En ouverture de la soirée, Christian Ubl avait choisi de présenter à son public Tabula rasa, une pièce chorégraphique créée pour « Coline », un centre de formation professionnelle pour danseurs-interprètes situé à Istres et dont il avait lui-même suivi la formation. Un ballet en noir et blanc d’une grande pureté et d’une remarquable construction géométrique spatiale, empreint de mysticisme et de tribal tout à la fois, conçu pour 12 danseurs sur une musique planante d’Arvo Pärt ; une pièce qui met en valeur la nécessité, les bénéfices et bienfaits de l’apprentissage mais, surtout, la musicalité et la parfaite maîtrise de ses interprètes.

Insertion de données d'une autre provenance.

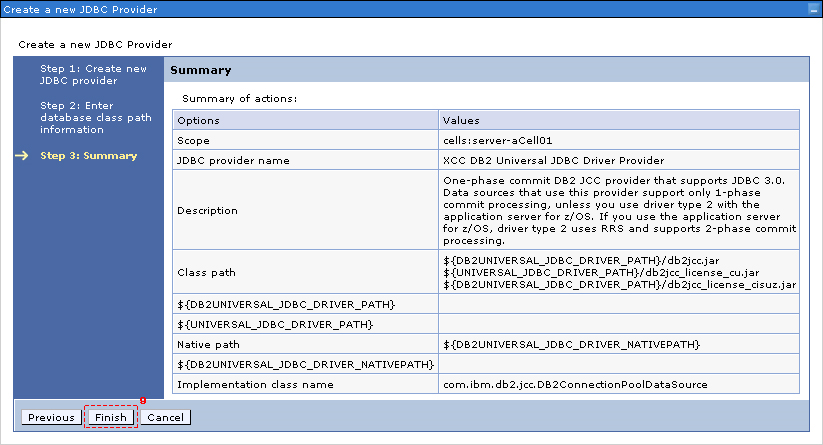823x445 pixels.
Task: Select the db2jcc_license_cisuz.jar class path line
Action: (619, 284)
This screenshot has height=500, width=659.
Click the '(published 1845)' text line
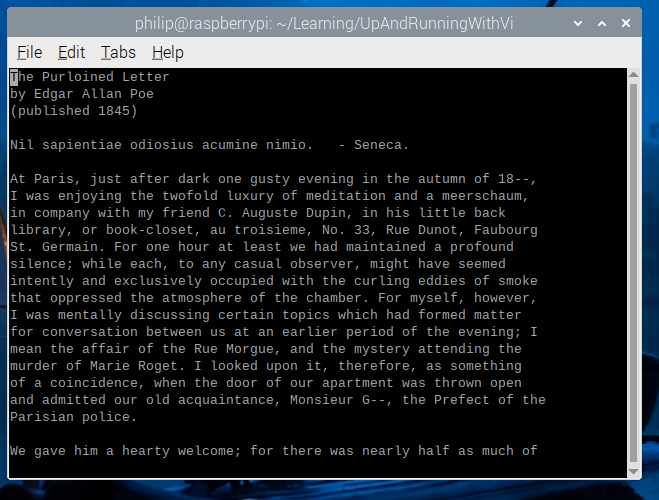coord(74,111)
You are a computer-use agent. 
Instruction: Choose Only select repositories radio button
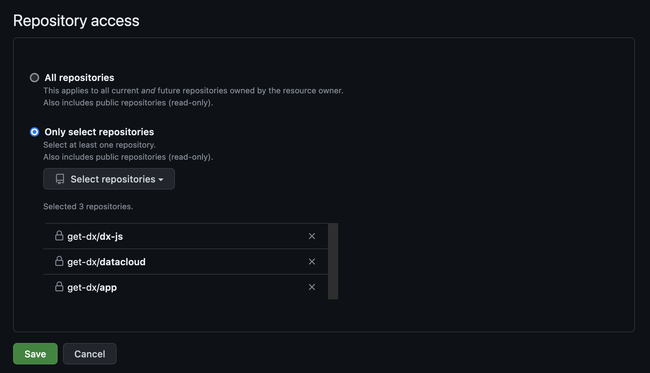coord(34,132)
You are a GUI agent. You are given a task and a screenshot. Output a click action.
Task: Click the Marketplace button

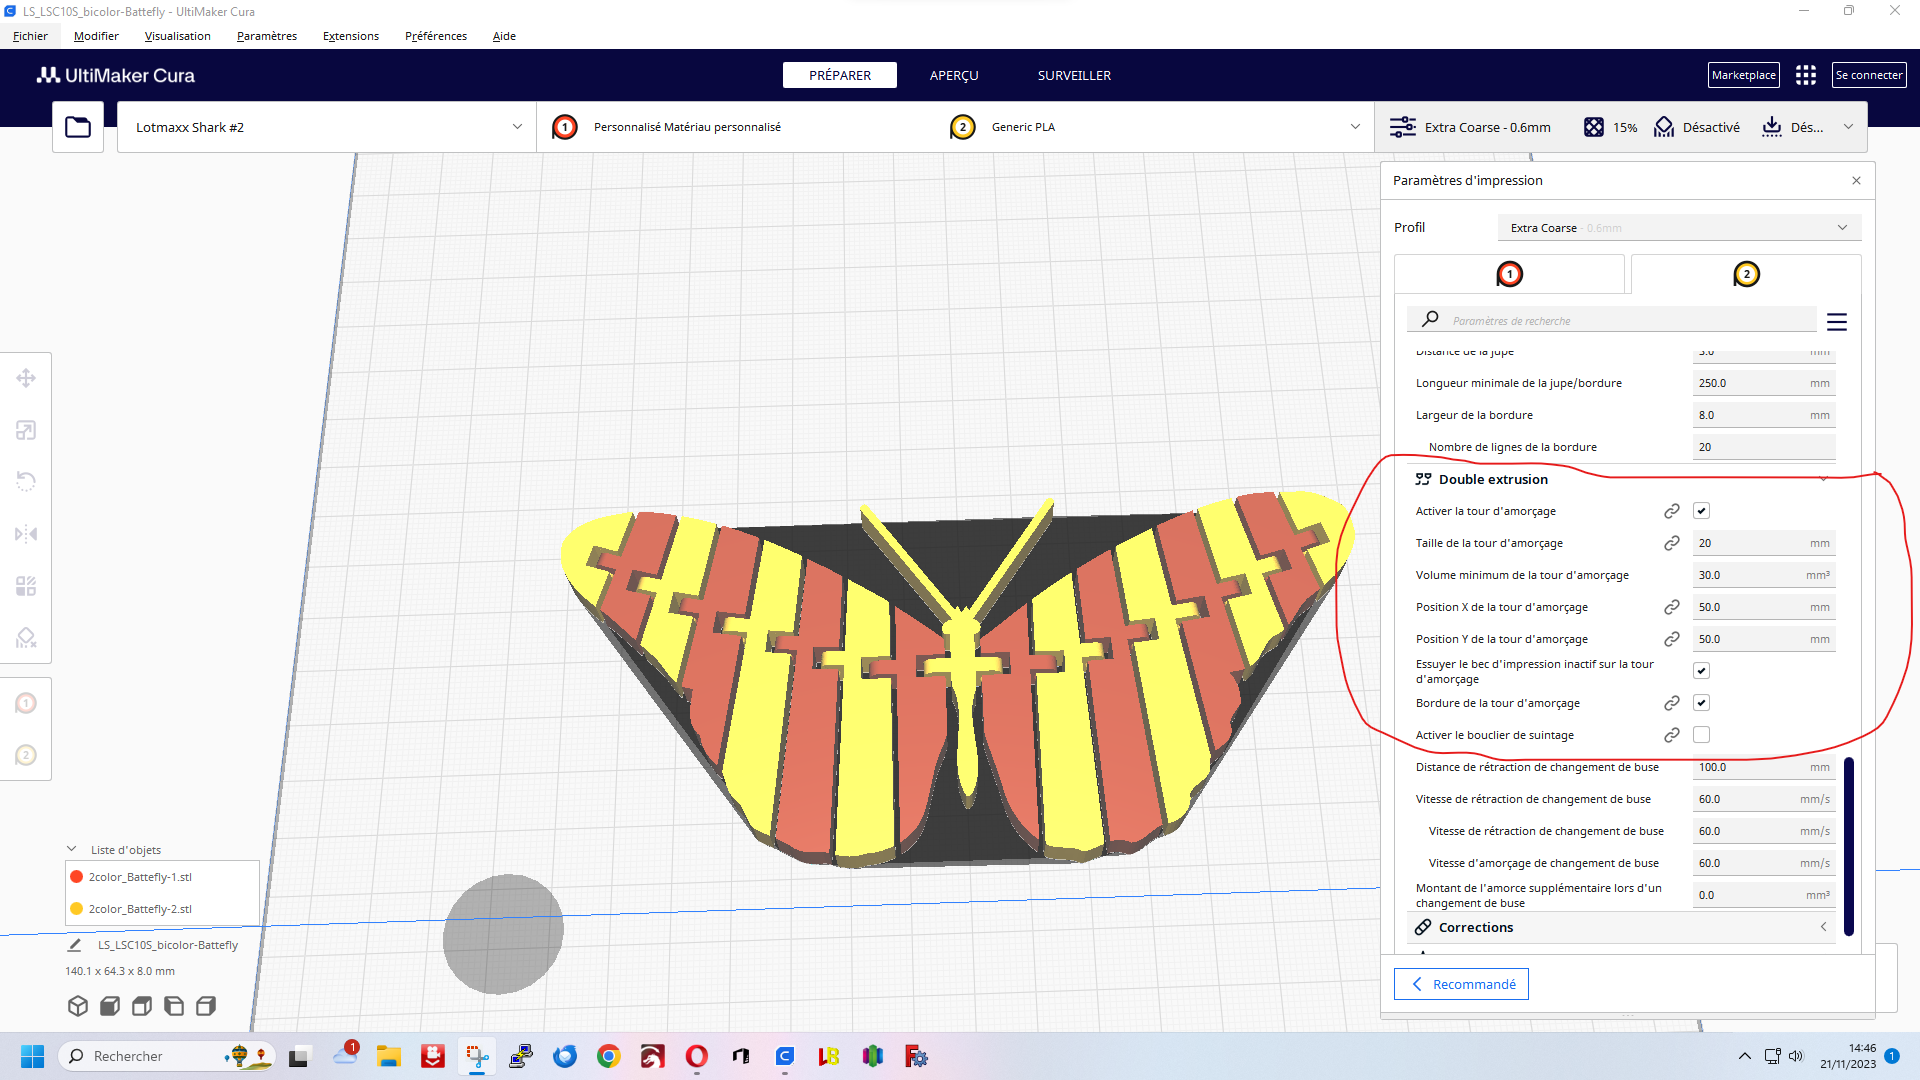pyautogui.click(x=1743, y=75)
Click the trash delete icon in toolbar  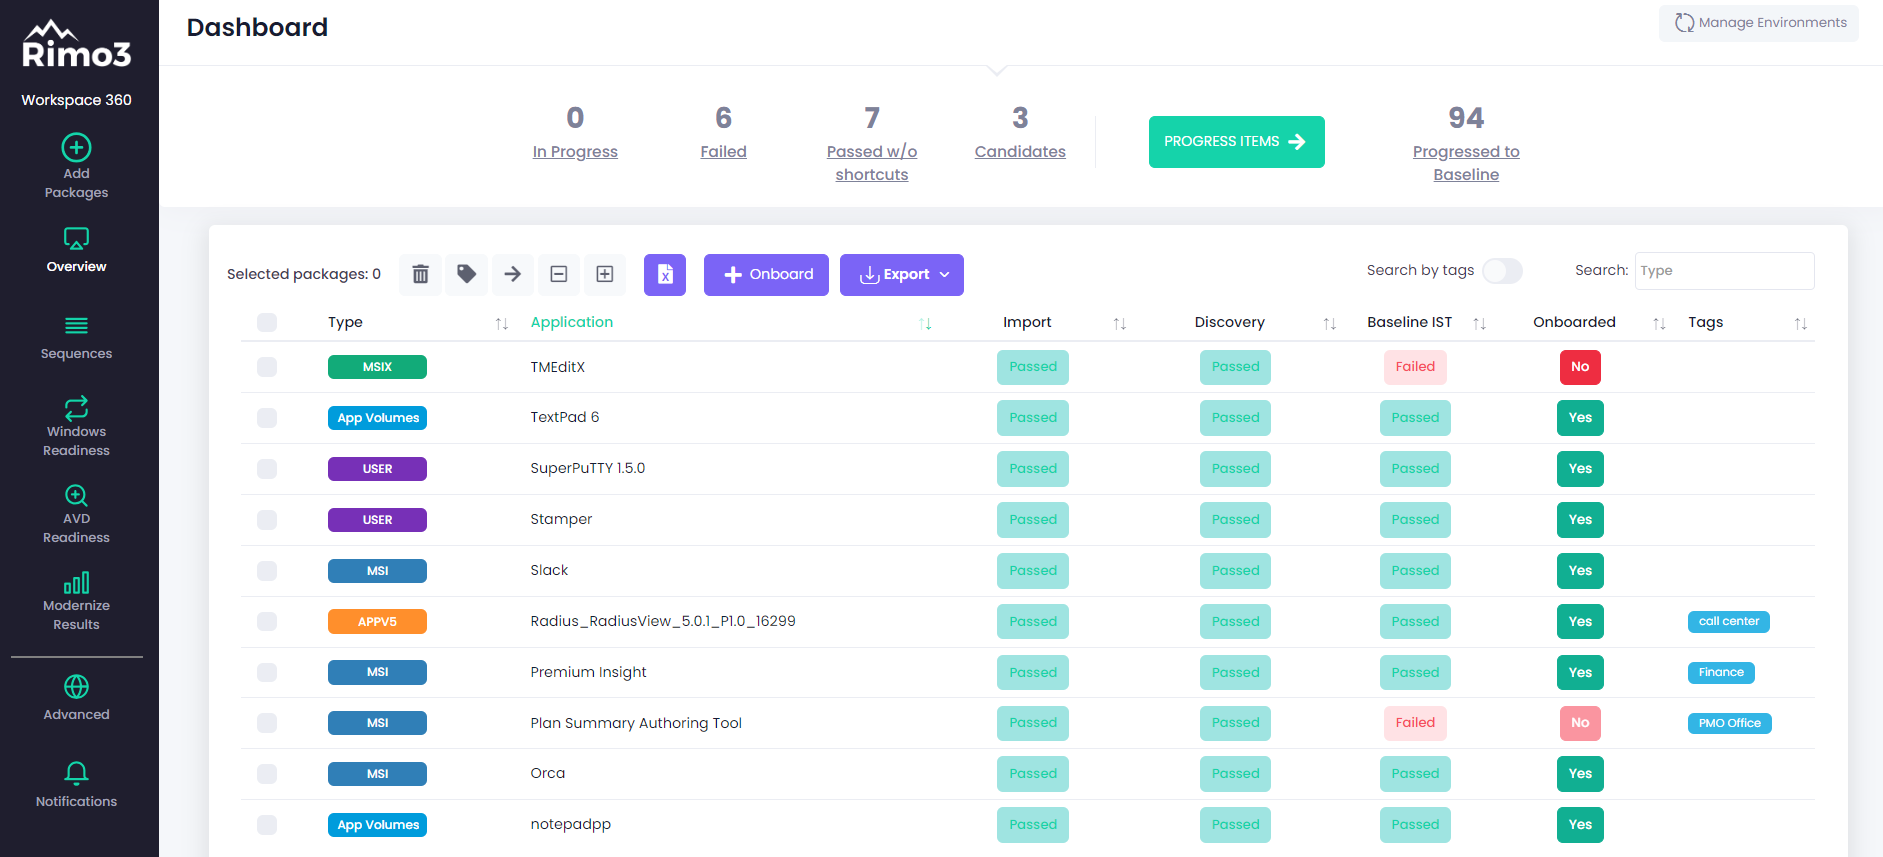[x=420, y=274]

Tabula rasa – Ph. J.M. Gourreau

Tabula Rasa & Garden of Chance /Christian Ubl, La Briqueterie, Vitry-sur-Seine, 6 février 2020.

Garden of chance a été créé le 17 juillet 2020 au Jardin de la vierge du Lycée St Joseph en Avignon lors de la 1ère édition du programme commun Festival d’Avignon / SACD, « Vive le sujet ! ». Ce spectacle a été également donné le 15 décembre 2019 à l’Espace Cardin, dans le cadre des représentations hors les murs du Théâtre de la Ville. La création de Tabula rasa, quant à elle, a eu lieu à la Maison pour la danse de Marseille, le 7 juin 2019.

CUBe est un projet chorégraphique subventionné par le Ministère de la Culture et de la Communication / DRAC DRAC Provence-Alpes-Côte d’Azur , le Conseil Régional PACA, le Conseil Général des Bouches-du-Rhône, la Ville de Marseille, la Ville d’Istres. CUBe – Christian UBL est soutenu par le Forum Culturel Autrichien Paris.